Let’s be clear though: while the premises he draws from are trite and unimaginative, the jokes themselves are not. Das manages to mine the material for plenty of clever asides and gags, driving timeworn narratives to unexpected and rewarding conclusions. He’s comfortable with silence, patiently teasing out the stories and trusting his audience to stay with him. Even the sporadic bits of physical comedy that he—seated throughout the set—employs work well in their restrained use. Like his imagined reaction of children eating Chyawanprash, and how it makes their leg shake—an evocative bit meant to recreate the effects of Chyawanprash. It’s a reminder that Vir Das is a seasoned comedian who has honed his craft through years of hard work and great thought. To use the amusingly deferential jargon of the comedy industry, Das is a “senior comedian”.
Das manages to mine the material for plenty of clever asides and gags, driving timeworn narratives to unexpected and rewarding conclusions.
But then, what is Vir Das really? Where is his place in comedy? He was an early-mover in the post-Russell Peters era in India, helping to legitimise English standup comedy and building a successful career and legacy for himself.
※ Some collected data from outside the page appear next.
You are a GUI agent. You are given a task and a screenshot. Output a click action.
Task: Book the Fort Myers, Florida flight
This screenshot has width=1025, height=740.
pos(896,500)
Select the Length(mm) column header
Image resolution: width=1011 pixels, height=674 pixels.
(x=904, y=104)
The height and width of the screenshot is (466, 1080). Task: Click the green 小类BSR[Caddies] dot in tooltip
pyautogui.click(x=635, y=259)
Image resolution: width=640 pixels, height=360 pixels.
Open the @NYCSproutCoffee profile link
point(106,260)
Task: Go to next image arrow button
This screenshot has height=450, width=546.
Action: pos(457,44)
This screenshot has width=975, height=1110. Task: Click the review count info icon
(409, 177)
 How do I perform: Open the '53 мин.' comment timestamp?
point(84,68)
He’s managed to cross over into the glitz of Hollywood, and seems to be doing just fine there. He has a certain standing in the comedy industry, and has had a serviceable stint in Bollywood too; he even has a really bad comedy rock band. And he is—as he told us in his previous special—a generous tipper. But, beyond that hefty CV, what does he stand for as an artist? Does he have a larger vision or idea to offer, or is he satisfied just being a competent journeyman?
While his straight-down-the-middle politics and attempts at social commentary are comically naïve (at best), Das remains inoffensive and well-intentioned. He lacks edge but, to his credit, he’s not positioning himself as an edgy truth-teller or a satirist. He doesn’t quite fall into the observational mould, nor is he weird enough to register as an absurdist. He’s suitably brown for America, and brown enough for urban India—a juggling act where he’s trying to keep everyone happy, sacrificing edge for comfort. He is, in every way possible, solid; the guy you can count on for a breezy, if vacuous, blend of intelligence and goofiness. But then, for someone with the kind of experience and influence he has, this mastery of the craft should be a given. Demanding that he reinvent the wheel is unreasonable; expecting him to offer more than generic sweet-nothings is not.
Really, with For India as too his past work, the theme that seems to resonate is identity, longing, sentimentality. He misses home, the idea of it. He is a romantic, yearning for an imagined past and a sunny future. He relies on the temptations of hope—his own and his audience’s. Is that nearly enough, though? Is that all there is?